Monday, February 14, 2011

A Slave of Christ

The apostle Paul understood that there was a purpose for his life. This purpose is what drove Paul. It was the reason that he endured hardships and faced persecution. The purpose that Paul lived was to take the Good News of Christ Jesus to the Gentiles. This is what Paul told the elders of Ephesus:
"But my life is worth nothing to me unless I use it for finishing the work assigned me by the Lord Jesus—the work of telling others the Good News about the wonderful grace of God." (Acts 20:24; NLT)
It was God’s calling on his life that gave Paul his purpose. This calling caused Paul to see himself as both God’s servant and Christ’s apostle. Those are the titles Paul uses when he sat down to write a letter of encouragement and instruction to his student Titus. This is what Paul writes:
This letter is from Paul, a slave of God and an apostle of Jesus Christ. I have been sent to proclaim faith to​​ those God has chosen and to teach them to know the truth that shows them how to live godly lives. This truth gives them confidence that they have eternal life, which God—who does not lie—promised them before the world began.  And now at just the right time he has revealed this message, which we announce to everyone. It is by the command of God our Savior that I have been entrusted with this work for him. 
I am writing to Titus, my true son in the faith that we share.
May God the Father and Christ Jesus our Savior give you grace and peace.
 (Titus 1:1-4; NLT)

Being a slave and an apostle Paul saw that his job was to build of the faith of Christians, to instruct them on what it means to live a righteous life, and to remind them of promise of God—eternal life. This is what I want us to take some time to consider. God has promised us life! Not just existence, but life, eternal life. That is reason to have hope.

Eternal existence isn’t reason to have hope. Because of sin existence is what we come to call life. Why would we want an eternal existence of sickness, hardship, bills, confusion, fighting, and a host of other problems that crowd our days? We wouldn’t. Eternal life is much more than just going from one day to the next. It would have to be, otherwise it wouldn’t something for us to hope for. The promise of eternal life should give us hope.
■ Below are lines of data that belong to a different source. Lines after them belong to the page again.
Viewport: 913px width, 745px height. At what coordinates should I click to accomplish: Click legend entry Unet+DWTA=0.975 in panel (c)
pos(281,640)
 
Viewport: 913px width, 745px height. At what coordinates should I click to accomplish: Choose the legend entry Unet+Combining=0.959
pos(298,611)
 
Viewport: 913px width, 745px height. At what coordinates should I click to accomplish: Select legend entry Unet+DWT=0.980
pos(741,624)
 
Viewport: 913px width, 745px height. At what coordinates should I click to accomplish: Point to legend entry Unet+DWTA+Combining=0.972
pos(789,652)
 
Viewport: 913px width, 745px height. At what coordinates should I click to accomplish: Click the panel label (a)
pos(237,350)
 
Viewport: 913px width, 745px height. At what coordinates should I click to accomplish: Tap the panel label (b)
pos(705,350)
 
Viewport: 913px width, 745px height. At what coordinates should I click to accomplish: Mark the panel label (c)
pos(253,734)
We don’t have a description of eternal life in this paragraph, but we are told that it is the promise of God. Why can we trust this promise? Because God has revealed the source of eternal life. This message, Paul says, had been entrusted to him. This message Paul proclaimed centered on God’s grace as found in Christ Jesus. We can trust God’s promise because God promised long ago to send a Messiah to set people free. Thousands of years past between God’s initial promise and Jesus, but in His timing God did exactly what He promised He would do. Jesus is the evidence we need so we can know that God will keep His promise of eternal life.

It is important for us to reflect on the promise of God and the life of Jesus. The difficulties of life, even the mundane routine of life, have a way of robbing us of the hope of eternal life. We can wonder: “Where is this eternal life? If I am a new creation, why do I still feel like the old creation?” Reflecting on God, His Word, His Son, and His promise will reorient our lives and fill our hearts with hope. We need hearts full of hope if we are going to survive this life of existence with our faith intact.